Member of Bandung City Council
- In office 2004–2013

Personal details
- Born: 15 November 1962 Tasikmalaya, West Java, Indonesia
- Died: 10 December 2021 (aged 59) Bandung, West Java, Indonesia
- Political party: Prosperous Justice Party

= Oded Muhammad Danial =

Indonesian politician (1962–2021)

Oded Mohamad Danial (15 November 1962 – 10 December 2021) was an Indonesian politician who served as mayor of Bandung from 2018 until his death in 2021. He had previously served as the deputy mayor of Ridwan Kamil, and a city councilor before that.

Originating from Tasikmalaya, he had worked at Indonesian Aerospace before starting his own business. After entering politics as part of the Prosperous Justice Party, he eventually became the mayor of Bandung after winning the 2018 mayoral election.

==Background==
Oded was born on 15 November 1962 in Tasikmalaya Regency, where he completed his basic education. He went to SMK Tasikmalaya vocational school for his high school.

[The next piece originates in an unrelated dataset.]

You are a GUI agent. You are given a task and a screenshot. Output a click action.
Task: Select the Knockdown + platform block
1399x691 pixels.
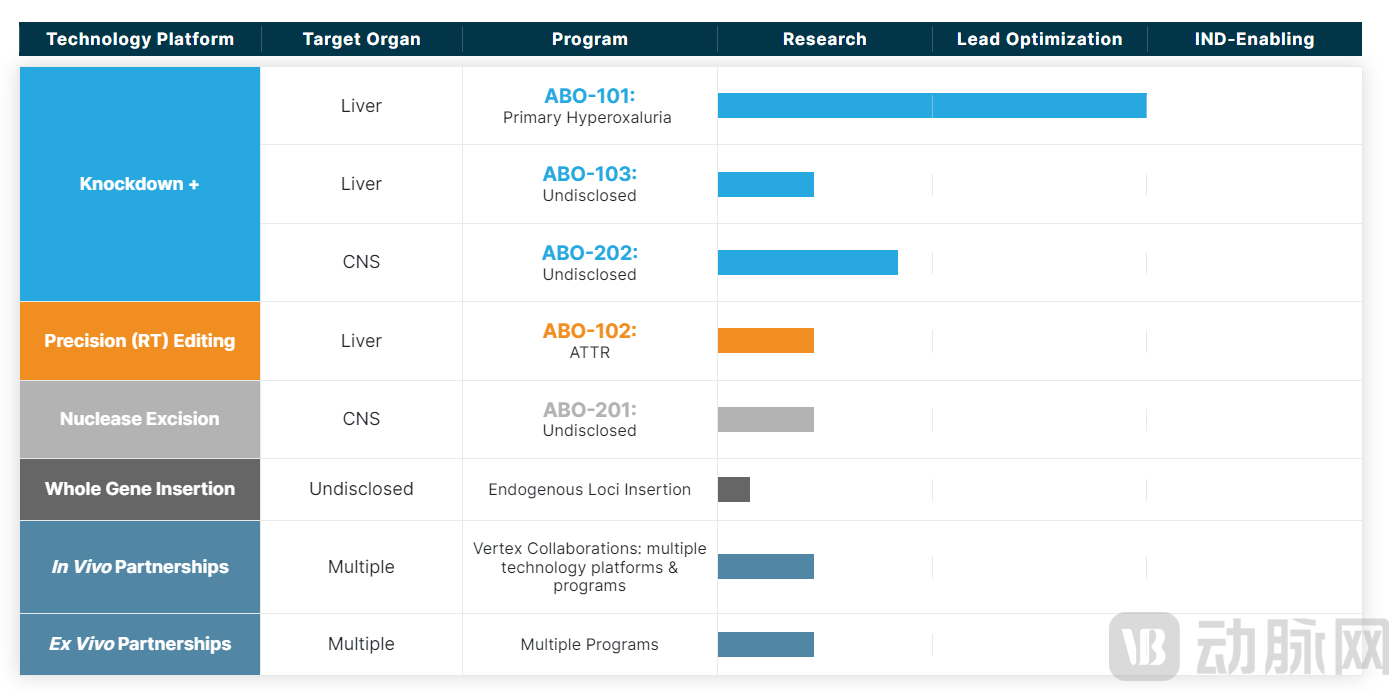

Later on, he studied at Universitas Pasundan, graduating in 2017.

==Career==
===Business===
After graduating in 1983 Oded worked at Indonesian Aerospace – at the spare parts division – for 16 years until 1999, when the company laid off most of its employees. Oded employed tailors in manufacturing baby clothing and Islamic dresses, in addition to selling ice cream from his own home until 2016.

===Politics===
He was elected to Bandung's City Council in 2004 and 2009, in which he had been the deputy chairman of the B commission. In 2013, however, he participated in the mayoral election as architect Ridwan Kamil's running mate, and the pair won with 45.24 percent of the vote. As Kamil's deputy, he established a "Dakwah on the Bus" program, which involved religious speeches on buses.

He also headed the Bandung office of the Prosperous Justice Party between 2010 and 2015.

Oded ran as a mayoral candidate in 2018, winning a slim majority (50.1 percent) in the three-candidate race. Following Kamil's victory in the gubernatorial election, Oded became acting mayor briefly starting on 6 September 2018. His term as deputy ended on 16 September 2018, although just several days later he was sworn in as Bandung's mayor by Kamil.

As mayor, Oded initiated a garbage management program which promoted the slogan "reduce, separate, utilize" to reduce the quantity of trash generated by the city. An urban farming program was also launched, converting empty residential plots into gardens. The COVID-19 pandemic struck the city during his tenure, and the municipal government shifted its focus to handling the outbreaks. Oded himself tested positive for COVID-19 in January 2021.

== Family and death ==
Oded had married twice. After his first wife died, he married Siti Muntamah, who in 2019 was elected as a member of the West Java Regional House of Representatives. The couple has seven daughters.

Oded died on 10 December 2021. He had suddenly collapsed prior to giving a Friday prayer sermon, and was pronounced dead at the hospital. He was buried at night the same day in Tasikmalaya next to his parents' graves.